● DATA ENTRIES:
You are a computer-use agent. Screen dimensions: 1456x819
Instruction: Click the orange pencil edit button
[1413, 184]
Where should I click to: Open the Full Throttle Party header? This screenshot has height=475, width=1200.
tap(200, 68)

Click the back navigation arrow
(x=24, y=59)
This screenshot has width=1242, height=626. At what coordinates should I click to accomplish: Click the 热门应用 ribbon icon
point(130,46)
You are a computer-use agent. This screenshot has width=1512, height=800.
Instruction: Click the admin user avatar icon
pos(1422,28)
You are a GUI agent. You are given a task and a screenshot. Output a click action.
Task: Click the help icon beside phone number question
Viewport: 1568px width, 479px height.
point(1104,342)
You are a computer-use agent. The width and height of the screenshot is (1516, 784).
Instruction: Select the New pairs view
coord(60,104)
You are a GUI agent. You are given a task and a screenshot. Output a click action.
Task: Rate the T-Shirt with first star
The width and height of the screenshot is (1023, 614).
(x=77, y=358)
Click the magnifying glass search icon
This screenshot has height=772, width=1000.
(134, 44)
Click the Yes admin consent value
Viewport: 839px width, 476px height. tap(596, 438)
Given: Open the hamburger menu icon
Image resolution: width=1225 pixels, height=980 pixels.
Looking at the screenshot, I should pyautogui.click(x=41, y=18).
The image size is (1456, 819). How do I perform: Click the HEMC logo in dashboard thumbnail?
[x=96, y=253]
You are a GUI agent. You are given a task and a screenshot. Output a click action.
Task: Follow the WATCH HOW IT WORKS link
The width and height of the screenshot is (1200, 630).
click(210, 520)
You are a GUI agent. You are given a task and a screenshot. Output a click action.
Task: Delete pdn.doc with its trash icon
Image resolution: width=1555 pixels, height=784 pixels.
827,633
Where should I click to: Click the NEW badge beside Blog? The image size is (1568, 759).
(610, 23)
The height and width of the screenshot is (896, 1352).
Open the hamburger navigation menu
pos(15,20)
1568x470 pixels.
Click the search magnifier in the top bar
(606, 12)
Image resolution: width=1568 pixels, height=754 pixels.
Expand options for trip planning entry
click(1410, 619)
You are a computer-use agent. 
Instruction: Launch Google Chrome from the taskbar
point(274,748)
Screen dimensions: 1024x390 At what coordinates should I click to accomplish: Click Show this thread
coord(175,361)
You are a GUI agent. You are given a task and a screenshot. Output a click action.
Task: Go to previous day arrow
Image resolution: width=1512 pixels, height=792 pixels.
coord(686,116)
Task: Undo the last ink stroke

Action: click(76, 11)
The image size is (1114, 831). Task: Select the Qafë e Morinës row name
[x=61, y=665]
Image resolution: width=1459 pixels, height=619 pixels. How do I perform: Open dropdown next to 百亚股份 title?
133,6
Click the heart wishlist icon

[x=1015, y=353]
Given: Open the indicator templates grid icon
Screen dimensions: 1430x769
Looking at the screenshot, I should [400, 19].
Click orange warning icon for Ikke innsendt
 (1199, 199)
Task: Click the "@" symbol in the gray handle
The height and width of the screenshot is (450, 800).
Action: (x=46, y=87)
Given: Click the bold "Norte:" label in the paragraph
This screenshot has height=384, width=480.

● DIRECTION: Return, without any change, the part of the records that opens with the line containing "Click the Yes admin consent value" and closes with the line containing "point(274,748)", including both of those lines.

● WORKED ANSWER:
Click the Yes admin consent value
Viewport: 839px width, 476px height. tap(596, 438)
Given: Open the hamburger menu icon
Image resolution: width=1225 pixels, height=980 pixels.
Looking at the screenshot, I should pyautogui.click(x=41, y=18).
The image size is (1456, 819). How do I perform: Click the HEMC logo in dashboard thumbnail?
[x=96, y=253]
You are a GUI agent. You are given a task and a screenshot. Output a click action.
Task: Follow the WATCH HOW IT WORKS link
The width and height of the screenshot is (1200, 630).
click(210, 520)
You are a GUI agent. You are given a task and a screenshot. Output a click action.
Task: Delete pdn.doc with its trash icon
Image resolution: width=1555 pixels, height=784 pixels.
827,633
Where should I click to: Click the NEW badge beside Blog? The image size is (1568, 759).
(610, 23)
The height and width of the screenshot is (896, 1352).
Open the hamburger navigation menu
pos(15,20)
1568x470 pixels.
Click the search magnifier in the top bar
(606, 12)
Image resolution: width=1568 pixels, height=754 pixels.
Expand options for trip planning entry
click(1410, 619)
You are a computer-use agent. 
Instruction: Launch Google Chrome from the taskbar
point(274,748)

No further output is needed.